A Quantitative Structure Activity Relationship (QSAR) model was developed in order to predict physicochemical and biochemical properties of industrial chemicals of various groups. This model was based on the solvation equation, originally proposed by Abraham. In this work Abraham's solvation model got parameterized using artificial intelligence techniques such as artificial neural networks (ANNs) for the prediction of partitioning into kidney, heart, adipose, liver, muscle, brain and lung for the estimation of the bodyweight-normalized maximal metabolic velocity (Vmax) and the Michaelis – Menten constant (Km). Model parameterization using ANNs was compared to the use of non-linear regression (NLR) for organic chemicals.
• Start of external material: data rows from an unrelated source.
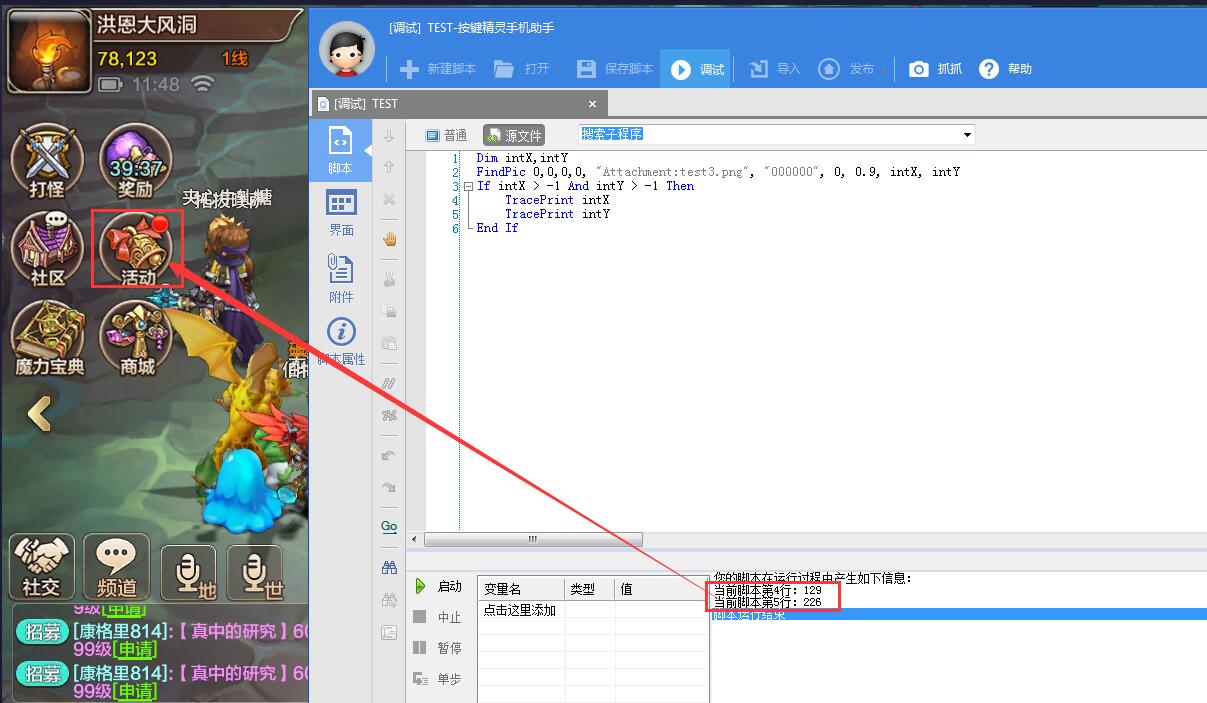Click the 保存脚本 save button
Screen dimensions: 1207x703
click(x=615, y=69)
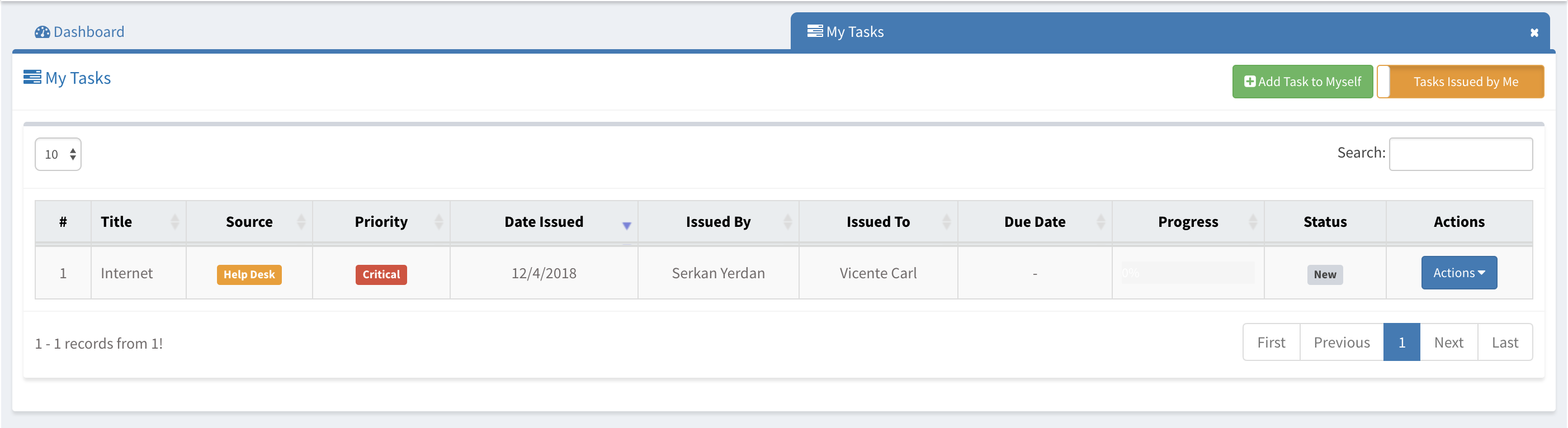Sort by Priority column header

[381, 222]
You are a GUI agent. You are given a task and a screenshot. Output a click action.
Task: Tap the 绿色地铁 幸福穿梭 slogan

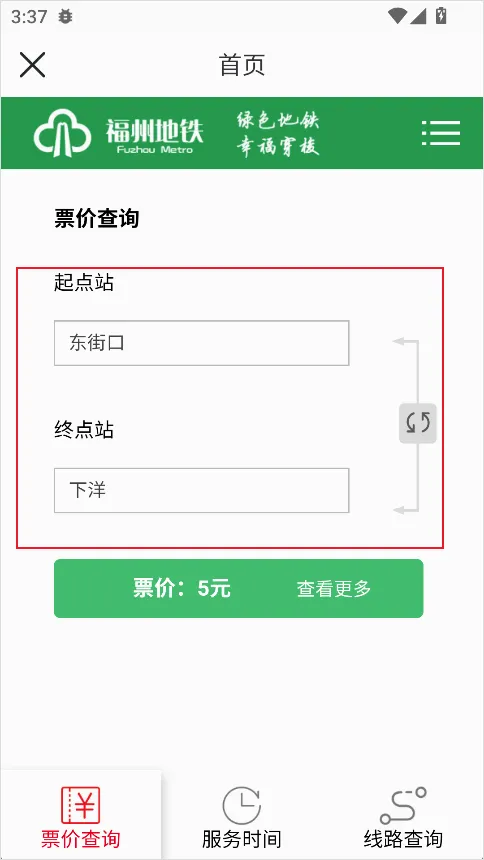pos(278,133)
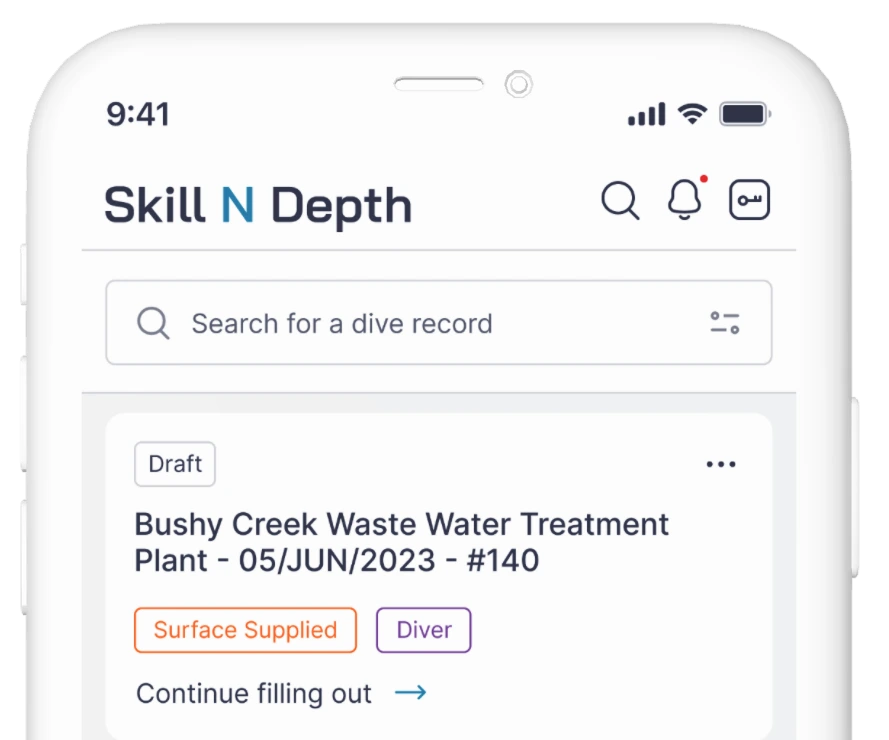
Task: Open the Bushy Creek Waste Water Treatment record
Action: coord(401,542)
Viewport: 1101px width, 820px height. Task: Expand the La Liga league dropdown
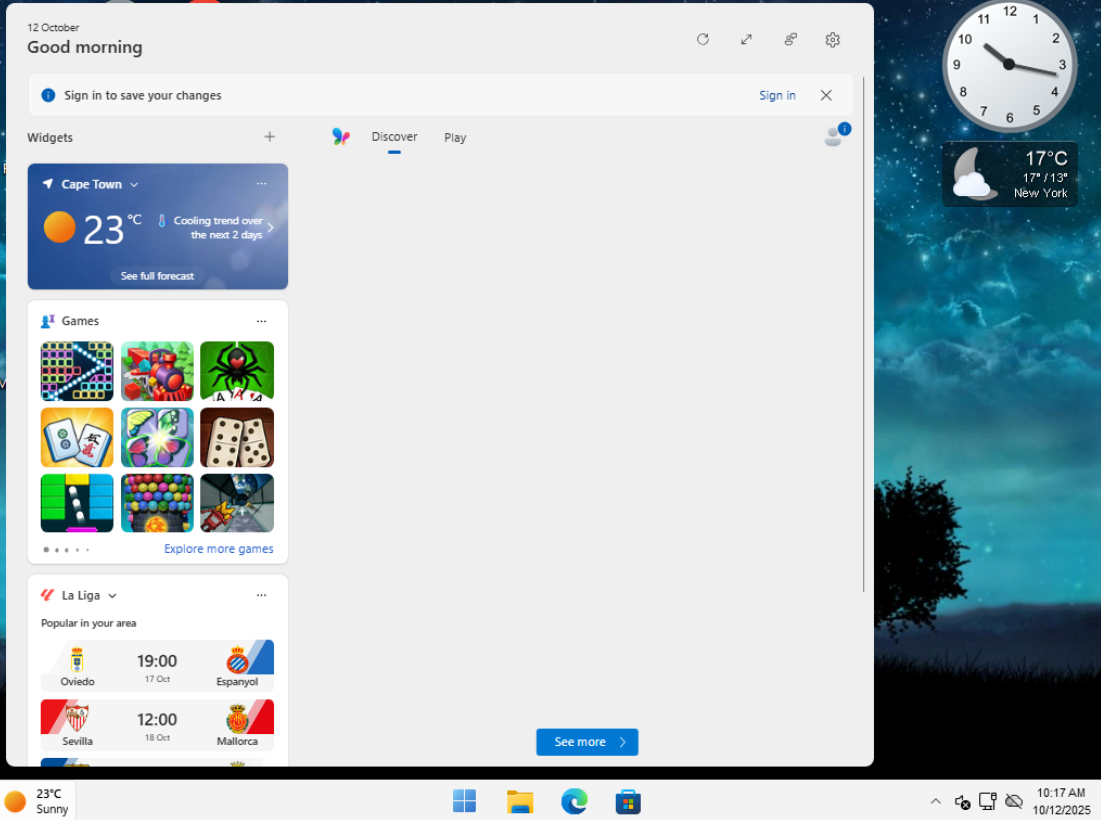[x=112, y=596]
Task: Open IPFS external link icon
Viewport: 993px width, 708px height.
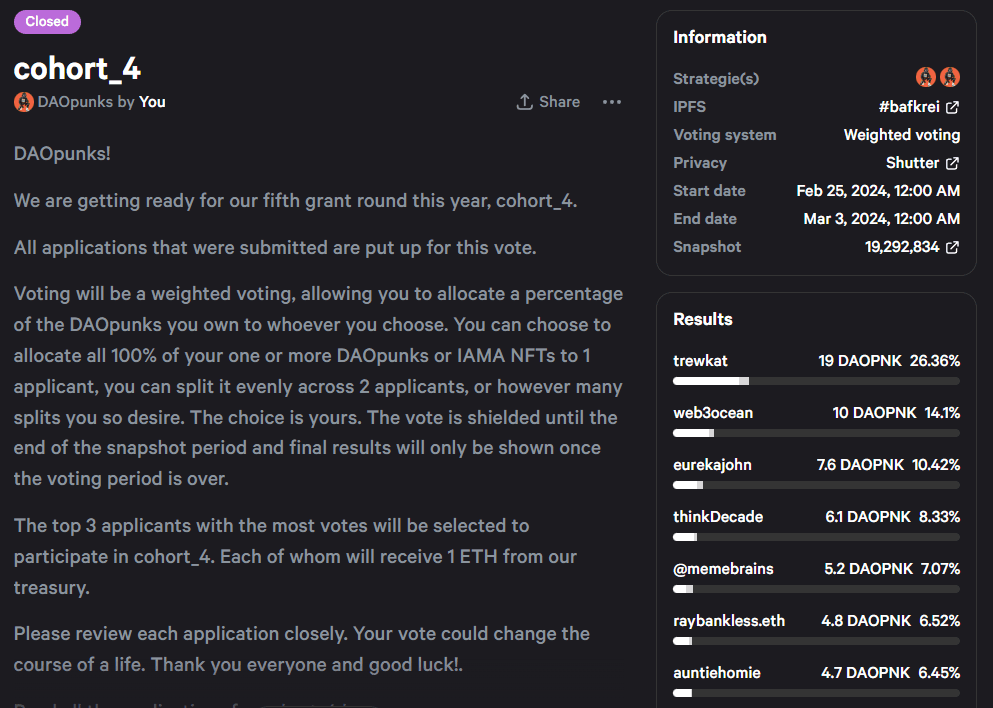Action: click(x=952, y=107)
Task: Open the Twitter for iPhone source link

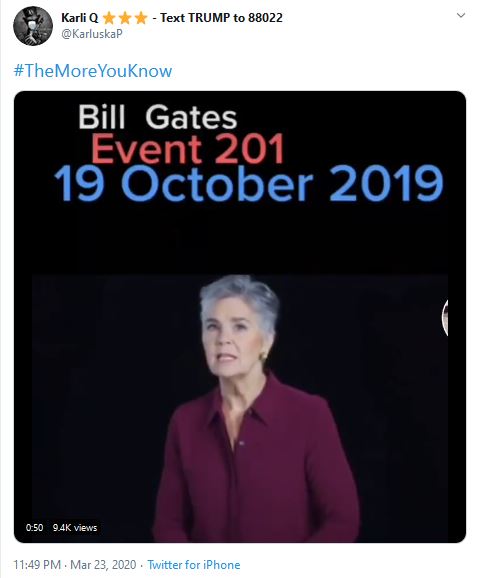Action: pyautogui.click(x=194, y=565)
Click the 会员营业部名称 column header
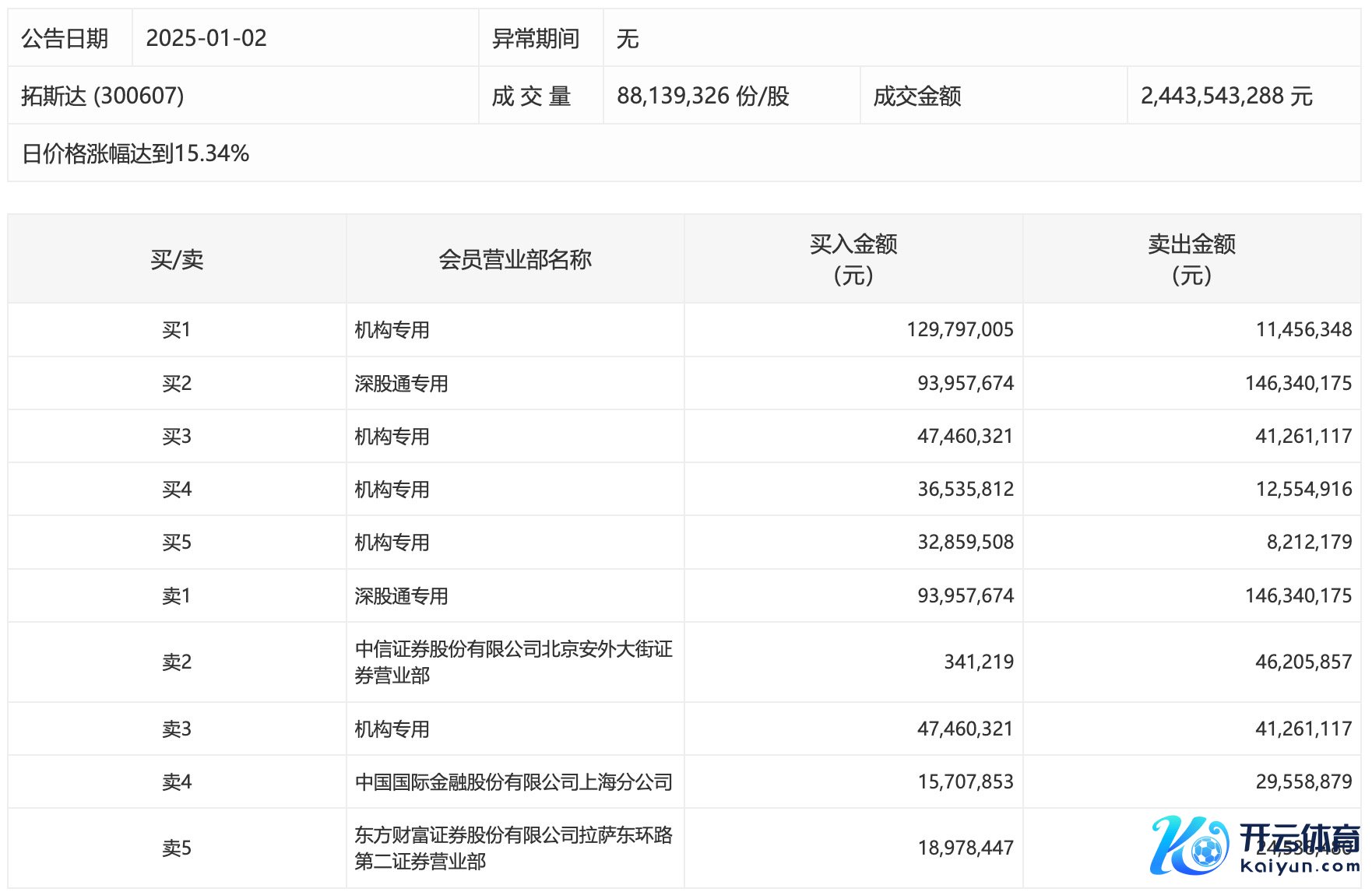The image size is (1372, 892). click(515, 259)
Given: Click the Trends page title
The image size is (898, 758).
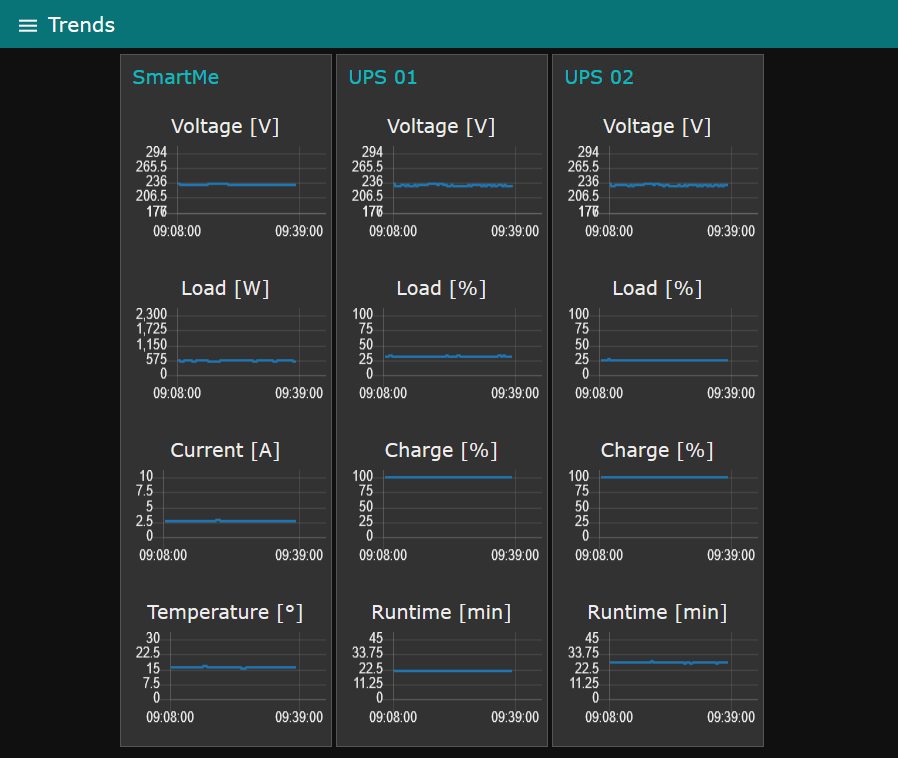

The coupling of ANNs with Abraham's solvation equation resulted in a model with strong predictive power (R2 up to 0.95) for both partitioning and biokinetic parameters. The proposed model outperformed other QSAR models found in the literature, especially with regard to the estimation and prediction of key biokinetic parameters such as Km. The results show that the physicochemical descriptors used in the model successfully describe the complex interactions of the micro-processes governing chemical distribution and metabolism in human tissues. Moreover, ANNs provide a flexible mathematical framework to capture the non-linear biochemical and biological interactions compared to less flexible regression techniques. •Abraham solvation equation predicts with high accuracy physicochemical and biochemical constants.•ANN models outperform the regression based techniques.•“Non-linear” interactions occurring in biological systems are captured.•The most critical descriptor was found to be the McGowan volume for most of the parameters.